IT is 2019 and a revolutionary shift is happening in the way the world works, with economies across the planet going digital fast. In the past few years, Pakistan too, has made some efforts to improve governance through the internet. While the 2018 elections witnessed political parties invest on digital engagement of voters in the country’s largest internet-driven polls, other organs of the state have also introduced measures to improve services they deliver to the public.

For the first time in the country’s electoral history, overseas Pakistanis were able to vote in the elections through the Election Commission of Pakistan’s i-voting portal. Besides, the judicial system recorded a milestone in May this year by hearing cases via e-Court — a system based on video-link connectivity.

Not only has the usage of the internet by the state and citizens increased manifold, there have also been some significant policy interventions in the recent past. In 2018, the country approved its first ever Digital Pakistan Policy to transform the IT and other sectors of economy for an enhanced economic growth through digitalisation. Under the landmark policy, the country aims to double its IT and ITeS exports by 2020.

The IT industry is already among the top five net exporters of the country with the highest net exports in the services industries.

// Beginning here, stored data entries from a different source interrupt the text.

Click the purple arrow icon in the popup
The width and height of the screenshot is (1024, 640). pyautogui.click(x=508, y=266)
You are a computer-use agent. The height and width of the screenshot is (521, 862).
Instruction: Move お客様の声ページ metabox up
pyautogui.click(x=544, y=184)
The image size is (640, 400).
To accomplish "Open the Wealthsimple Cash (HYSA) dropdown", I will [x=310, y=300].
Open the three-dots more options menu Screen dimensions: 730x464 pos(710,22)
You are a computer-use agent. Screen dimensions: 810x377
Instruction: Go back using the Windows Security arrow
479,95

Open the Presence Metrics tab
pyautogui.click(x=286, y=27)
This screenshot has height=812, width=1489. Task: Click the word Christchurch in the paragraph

The reported FDI inflow in the ICT sector (IT & Telecom) for the period July 2018-January 2019 is $114.4 million.

In the last five years alone, the services sector – which is largely benefited by thriving e-commerce, fintech, and e-governance – has contributed 70 per cent on average to the country’s GDP growth.

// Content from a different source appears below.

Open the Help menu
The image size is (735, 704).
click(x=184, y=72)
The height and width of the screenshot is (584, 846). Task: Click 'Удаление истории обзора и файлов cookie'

Significant policy interventions and investments may strengthen the technological ecosystem of Pakistan and help it move forward the way it should.

In an effort to address the demands of the widening technology and communications sector, the government has established a 17-member task force on IT and telecommunications comprising prominent members of the tech sector to advise policy changes and develop strategic plans to strengthen the technology ecosystem of Pakistan.

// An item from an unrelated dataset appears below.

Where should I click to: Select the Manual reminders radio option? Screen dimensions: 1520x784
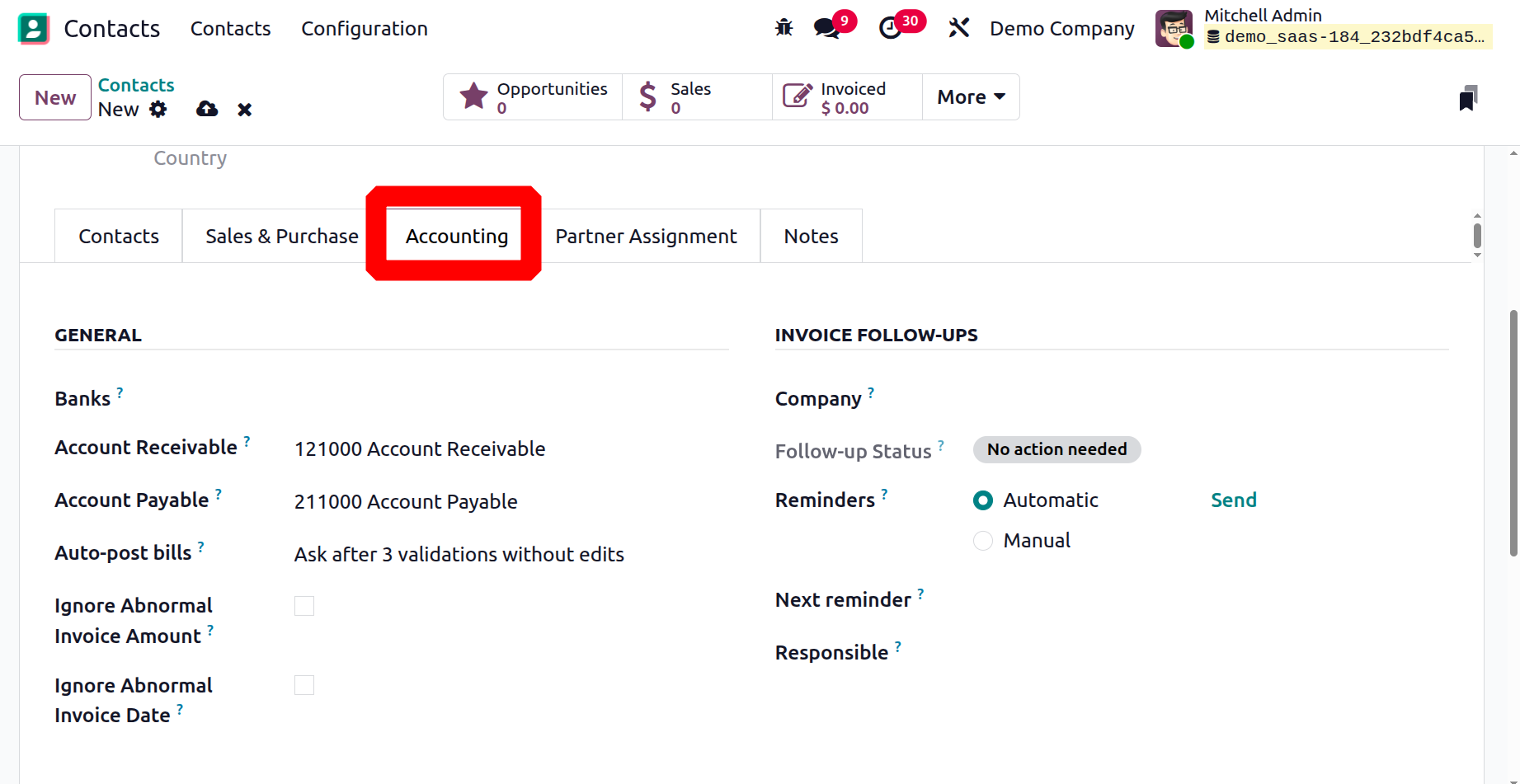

However, in terms of implementation, the progress is slow. Despite the uptick in the launch of online portals in a bid to digitalise governance systems, on the data protection and cyber security front, efforts seem to be at a standstill.

A recent study conducted by Comparitech has revealed that Pakistan ranks 7th among the countries having the worst cyber security. Pakistan’s neighbours India and Bangladesh are ranked at 14th and 6th place, respectively. The introduction of a draft law on data protection and privacy by the IT and telecom ministry is a welcome step, but it is yet to be enacted.

Mobile access and affordability

Timeline of digitalisation efforts in the last year. ─ Design: Essa Malik
Timeline of digitalisation efforts in the last year. ─ Design: Essa Malik

In terms of mobile penetration, the contribution of the mobile market to GDP is relatively low compared to international benchmarks, suggesting considerable scope for expansion. According to GSMA Intelligence’s report on mobile taxation in Pakistan, the majority of the population (59.7 per cent of the population, or 120 million people) is still unconnected to a mobile network. Unique subscriber mobile penetration in Pakistan stood at 40.3 per cent in Q3 2018, which is the lowest level in South Asia.

In order for the government to meet its development objectives and achieve its vision as set out in the Digital Policy 2018, further significant investment into mobile network infrastructure is required. Tax reforms that would make the Pakistani mobile sector more attractive for investment would contribute towards the achievement of these plans and the development of the digital economy in Pakistan to the benefit of consumers.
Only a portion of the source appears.